Pelvis osseux : structure osseuse formée par deux os coxaux, le sacrum et le coccyx, qui constitue le support de la cavité pelvienne.
Os coxaux : os pairs issus de la fusion de l’ilium, de l’ischium et du pubis, formant la partie latérale du pelvis.
Sacrum : os triangulaire situé à l’arrière du pelvis, formé par la fusion de plusieurs vertèbres sacrées, reliant la colonne vertébrale au bassin.
Coccyx : petit os terminal du pelvis, issu de la fusion de vertèbres coccygiennes, situé en dessous du sacrum.
Symphyse pubienne : articulation cartilagineuse antérieure reliant les deux os pubiens, très peu mobile.
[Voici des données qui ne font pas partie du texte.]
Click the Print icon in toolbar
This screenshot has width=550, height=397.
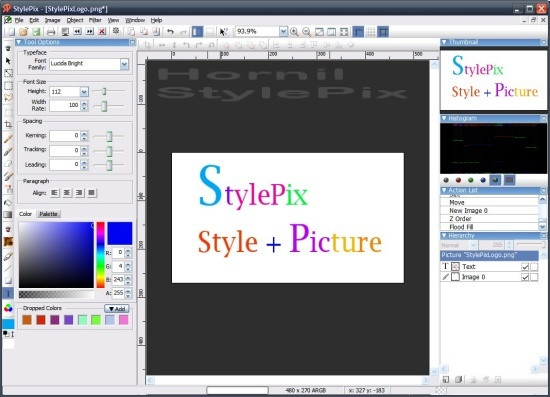point(51,32)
Articulations sacro-iliaques : articulations peu mobiles reliant le sacrum aux os coxaux, assurant stabilité et transmission des charges entre le tronc et les membres inférieurs.
Le pelvis est divisé en deux parties : le pelvis minor (petit bassin) et le pelvis major (grand bassin).
Le pelvis major, partie de la cavité abdominale, contient les viscères digestifs, formé par les fosses iliaques et les ailes du sacrum, recouvert par l’ilio-psoas.
Le pelvis minor, contenant les organes génitaux, le bas appareil urinaire, le rectum et le canal anal, est séparé du pelvis major par le détroit supérieur.
Les articulations du pelvis, notamment la symphyse pubienne et les articulations sacro-iliaques, sont très peu mobiles, garantissant la stabilité de la structure osseuse.
La structure osseuse du pelvis, divisée en pelvis minor et major, ainsi que ses articulations peu mobiles, assurent à la fois la stabilité et la protection des organes pelviens, tout en permettant un support mécanique essentiel.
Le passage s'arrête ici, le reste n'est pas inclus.